Its end came much sooner than many would have liked, and without the criminal charges many were hoping for.

District Attorney Pete Hautzinger stood in front of the media Wednesday afternoon and announced that he would not be filing criminal charges in the case of Randy Cook.

"I conclude that I am ethically, legally and statutorily prohibited from filing any criminal charges in this matter against the person responsible for the shooting," wrote Hautzinger in his decision letter to Mesa County Sheriff Stan Hilkey.

In the letter, Hautzinger outlines the case he reviewed, including various text messages from the parties involved and even a video recording that captures the moments before Cook's death.

His notes indicate that the video shows various verbal and physical confrontations between Cook and Joe Hoskins, the owner of the house where the homicide took place.
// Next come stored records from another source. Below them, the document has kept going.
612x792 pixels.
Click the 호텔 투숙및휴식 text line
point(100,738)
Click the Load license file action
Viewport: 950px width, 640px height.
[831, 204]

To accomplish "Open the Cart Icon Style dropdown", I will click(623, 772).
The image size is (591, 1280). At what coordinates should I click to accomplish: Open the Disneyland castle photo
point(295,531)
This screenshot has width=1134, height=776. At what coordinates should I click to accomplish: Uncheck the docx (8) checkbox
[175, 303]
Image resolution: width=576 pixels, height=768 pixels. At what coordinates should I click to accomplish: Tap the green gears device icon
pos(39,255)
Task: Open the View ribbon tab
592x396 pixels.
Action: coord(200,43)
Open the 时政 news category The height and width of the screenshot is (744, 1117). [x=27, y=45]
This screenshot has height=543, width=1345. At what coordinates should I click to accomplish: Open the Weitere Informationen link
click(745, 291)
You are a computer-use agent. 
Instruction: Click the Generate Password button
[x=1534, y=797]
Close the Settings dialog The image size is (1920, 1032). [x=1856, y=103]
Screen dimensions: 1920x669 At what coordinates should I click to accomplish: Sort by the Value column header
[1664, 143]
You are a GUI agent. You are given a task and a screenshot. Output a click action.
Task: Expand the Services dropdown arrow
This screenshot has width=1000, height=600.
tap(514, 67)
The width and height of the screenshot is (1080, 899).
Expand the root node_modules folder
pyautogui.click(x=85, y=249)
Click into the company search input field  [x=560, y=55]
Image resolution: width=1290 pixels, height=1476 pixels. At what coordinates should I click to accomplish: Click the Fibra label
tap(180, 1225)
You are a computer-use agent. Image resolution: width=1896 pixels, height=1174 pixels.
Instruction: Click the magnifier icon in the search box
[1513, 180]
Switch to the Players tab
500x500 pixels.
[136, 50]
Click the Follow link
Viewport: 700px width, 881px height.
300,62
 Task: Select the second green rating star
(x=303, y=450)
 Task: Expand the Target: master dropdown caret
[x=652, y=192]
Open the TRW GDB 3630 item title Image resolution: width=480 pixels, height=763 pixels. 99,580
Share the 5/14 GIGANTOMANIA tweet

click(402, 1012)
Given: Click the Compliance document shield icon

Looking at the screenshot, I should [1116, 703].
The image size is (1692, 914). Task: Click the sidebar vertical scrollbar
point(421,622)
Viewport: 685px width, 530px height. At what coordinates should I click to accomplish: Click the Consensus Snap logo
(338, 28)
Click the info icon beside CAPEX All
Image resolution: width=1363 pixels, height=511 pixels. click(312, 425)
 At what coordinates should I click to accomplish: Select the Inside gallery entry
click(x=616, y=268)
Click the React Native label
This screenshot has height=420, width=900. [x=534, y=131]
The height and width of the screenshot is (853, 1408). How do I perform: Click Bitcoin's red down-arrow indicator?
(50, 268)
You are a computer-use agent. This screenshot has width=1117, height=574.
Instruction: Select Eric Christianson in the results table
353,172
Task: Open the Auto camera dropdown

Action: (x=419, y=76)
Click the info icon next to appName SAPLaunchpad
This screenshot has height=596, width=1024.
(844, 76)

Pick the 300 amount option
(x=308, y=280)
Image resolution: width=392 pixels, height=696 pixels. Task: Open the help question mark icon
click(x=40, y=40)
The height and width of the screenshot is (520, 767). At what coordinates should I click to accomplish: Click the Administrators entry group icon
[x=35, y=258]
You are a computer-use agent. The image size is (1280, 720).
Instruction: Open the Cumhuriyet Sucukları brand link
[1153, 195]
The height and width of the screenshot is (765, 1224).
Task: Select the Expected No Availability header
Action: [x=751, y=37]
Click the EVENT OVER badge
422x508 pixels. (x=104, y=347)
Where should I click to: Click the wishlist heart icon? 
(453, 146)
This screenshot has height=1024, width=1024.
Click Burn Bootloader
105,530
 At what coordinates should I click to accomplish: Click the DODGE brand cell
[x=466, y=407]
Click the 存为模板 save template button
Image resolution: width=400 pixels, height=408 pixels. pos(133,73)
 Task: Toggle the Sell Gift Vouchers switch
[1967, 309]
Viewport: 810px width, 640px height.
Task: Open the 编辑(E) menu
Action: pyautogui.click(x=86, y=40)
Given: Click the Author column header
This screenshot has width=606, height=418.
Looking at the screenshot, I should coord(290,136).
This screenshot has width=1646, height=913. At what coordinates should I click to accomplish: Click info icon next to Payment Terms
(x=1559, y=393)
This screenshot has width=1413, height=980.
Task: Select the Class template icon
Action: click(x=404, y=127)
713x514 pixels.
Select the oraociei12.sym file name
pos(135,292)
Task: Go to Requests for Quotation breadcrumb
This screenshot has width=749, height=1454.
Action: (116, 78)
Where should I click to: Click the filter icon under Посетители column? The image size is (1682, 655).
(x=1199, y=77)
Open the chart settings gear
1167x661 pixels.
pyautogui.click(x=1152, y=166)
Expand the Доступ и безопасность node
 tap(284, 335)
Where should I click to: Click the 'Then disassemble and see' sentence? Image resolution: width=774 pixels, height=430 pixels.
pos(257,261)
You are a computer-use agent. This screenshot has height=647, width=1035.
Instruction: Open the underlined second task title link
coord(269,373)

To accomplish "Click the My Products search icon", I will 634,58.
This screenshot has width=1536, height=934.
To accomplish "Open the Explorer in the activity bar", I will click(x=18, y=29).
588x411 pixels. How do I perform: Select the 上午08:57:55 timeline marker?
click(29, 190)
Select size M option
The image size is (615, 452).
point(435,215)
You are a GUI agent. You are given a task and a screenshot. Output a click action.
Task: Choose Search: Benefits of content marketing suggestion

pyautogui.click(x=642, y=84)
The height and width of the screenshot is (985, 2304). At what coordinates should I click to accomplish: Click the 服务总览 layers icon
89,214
Hoskins is attributed to firing the gun that killed Cook, but is immune from criminal prosecution under the "Make My Day" law.

Colorado's "Make My Day" law protects an occupant of a dwelling from prosecution for using deadly physical force against another person if the other person has made an illegal entry into the dwelling and if the occupant reasonably believes the other person has committed or will commit any crime in the dwelling and the occupant reasonably believes the other person might use any physical force, no matter how slight.

Hautzinger notes that it makes no difference how offensive, insulting or juvenile the occupant has conduct himself, or how much the occupant has done to further inflame a given situation. It doesn't even matter if the occupant has committed other crimes, according to Hautzinger the law is much more black and white than many other areas of the law.

The decision is not made without remorse, though. Hautzinger regrets that many people will be dissatisfied with the decision, but he also believes he has an ethical obligation to uphold Colorado's laws to the best of his abilities.

"I am very sorry that Colorado's criminal justice system does not have an adequate way to address this tragic, travesty of a situation" Hautzinger finishes.


Cook's case was sealed by the courts as the investigation was ongoing and little information has been released since Cook's death on New Year's Day 2014.

Cook was found dead inside a home at 2846 Unaweep Avenue, a home that according to the Mesa County Assessor's Office is owned by Joe Hoskins.

Officials with the Mesa County Coroner's Office reported Cook died of a single gunshot wound to the chest and his death was ruled a homicide.

Cook was beloved by the Grand Junction community, and shortly after his death a cry for justice erupted from friends and family.

"I thought he was the best guy I've ever known he was my best friend for many years," said Jason Baca in a January 18th story. Baca was one of many people yearning for information regarding the investigation. As the wheels of justice turned slowly, frustration reared its ugly head.

"For us to start the healing process, we have to try and hopefully, eventually get some answers out of what is going on," said Darren Cook at a late-January vigil for his brother. "It is concerning that nobody's behind bars for this."